藝大先生の上の大先生がこんなこと言ってるんだからピティナ一生懸命やってもね

今年新たに導入されたプレ特級。
95名の参加者の中から10名が決勝に進出し競い合ったが、審査員の評価がばらつき、1位から最下位までの点差が平均点で1.66、上下カットでも僅か2点差という結果が出た。
しかも、仮に平均点評価で決定すれば、1位と2位、8位と9位の順位が入れ替わる。
このように点差が開かないと、評価方法が現状の上下カットのみで良いのか、また僅か0.14の差で金銀の差をつけて良いのか、コンクールにおける採点法、いや、コンクールそのものの存在にさえ疑問を抱く。

「ピティナ」と言えば「コンペティション」と同義語に言われるようになった今日、
ピティナ・ピアノコンペティションは実はピティナ=全日本ピアノ指導者協会が日本のピアノ教育向上のための試みの一例として始めたものであったことを説いても、
コンクール至上主義に走る指導者や親子たちには言葉が届かないように感じる。
全日本ピアノ指導者協会の創立の理念も目的も巨大化したコンクールの陰に隠れてしまった。
今回のプレ特級の審査結果は、そもそもコンクールが危ういものであることを物語っている。
審査法が変われば順位は異なる。これを時の運とだけ片付けて良いのだろうか?コンクールを追いかけて心身ともに疲弊した子供たちと出会うたびに胸が痛む。

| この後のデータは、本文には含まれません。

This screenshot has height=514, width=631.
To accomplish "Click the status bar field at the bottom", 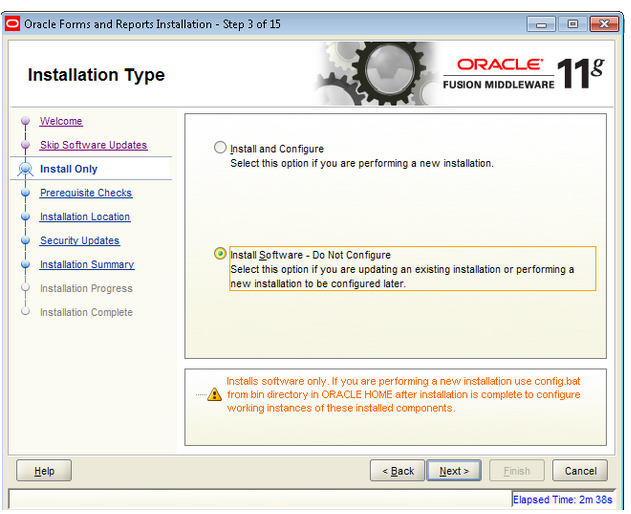I will (x=260, y=499).
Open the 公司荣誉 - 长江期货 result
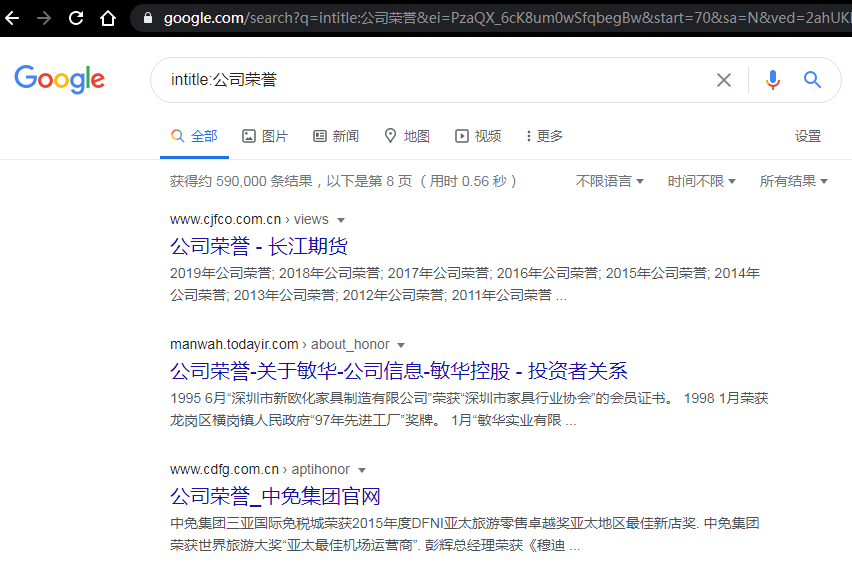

本来、音楽の学習は身体と脳の成長に合わせて時間をかけて培われなければならないものだ。
特に子供においては、目先の結果は将来の実りを保証するものではないことを、指導者も親もよく心得ておかなければならない。
本質的な学びを与えるためにはどうしたら良いか、何をすべきか根本的な議論が必要な時期が来ている、と私は思う。

近年のピティナの体質に疑問を感じることが多くなった昨今、熟考の末、私は今年度の審査をもってピティナを辞することにしました。
若い世代がエネルギーを結集させて全日本ピアノ指導者協会のより良き未来を構築して行くことを、ピティナ創立時からの最古参の理事の一人として切に願うものです。